Durham schools chief Becoats resigns amid criticism

jalexander@newsobserver.comDecember 19, 2013 

— Durham schools superintendent Eric Becoats has resigned effective Dec. 31, in the wake of several financial issues.

The school board, after meeting in hourlong closed session Thursday night, accepted his resignation in a 4-3 vote, split along racial lines. White members voted to accept his resignation, while black members voted to reject it. The board had previously voted not to extend Becoats’ contract when it was to expire in 2016.

The resignation agreement Thursday states: “Dr. Becoats and the Board recognize that fundamental differences have arisen between the superintendent and board over the best way to govern Durham Public Schools.”

The board will pay Becoats a one-time severance payment, on or before Dec. 31, worth $298,072.54 minus tax, retirement and other deductions as determined by the finance officer. Those funds will come from the school system’s local unrestricted fund balance.

Becoats’ contract, worth $215,848.56 annually, ran through 2016. He spent three years as Durham Public Schools’ superintendent.

A troubled year

The past year, however, has been rocky.

Last week, an audit revealed the schools had $15 million more in unassigned funds than the board originally reported.

++++++++++++++++++++

◆ **WHAT TO PRODUCE**
Reproduce the passage of the Becoats resignation article between "The board will" and "unrestricted fund balance.", inclusive. The listing that follows has no connection to the article above.

[Dataset entries]

++++++++++++++++++++

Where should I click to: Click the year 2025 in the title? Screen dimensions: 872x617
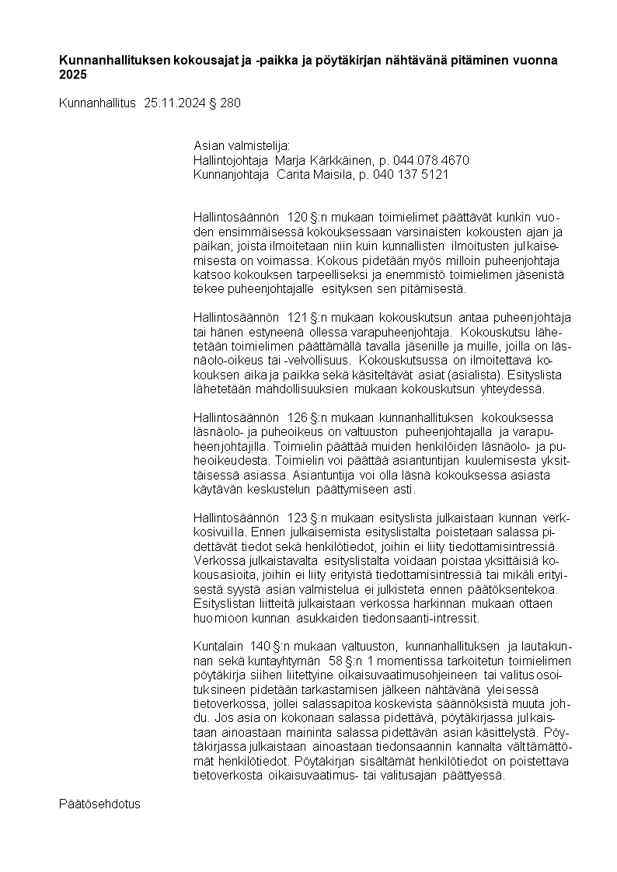(73, 75)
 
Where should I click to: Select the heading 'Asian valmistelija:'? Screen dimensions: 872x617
(241, 145)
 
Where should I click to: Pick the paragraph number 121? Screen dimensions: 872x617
(298, 317)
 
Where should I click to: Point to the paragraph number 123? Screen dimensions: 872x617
(298, 518)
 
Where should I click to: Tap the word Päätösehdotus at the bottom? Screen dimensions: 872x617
(99, 804)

++++++++++++++++++++

◆ **REPLY TO THE EXERCISE**
The board will pay Becoats a one-time severance payment, on or before Dec. 31, worth $298,072.54 minus tax, retirement and other deductions as determined by the finance officer. Those funds will come from the school system’s local unrestricted fund balance.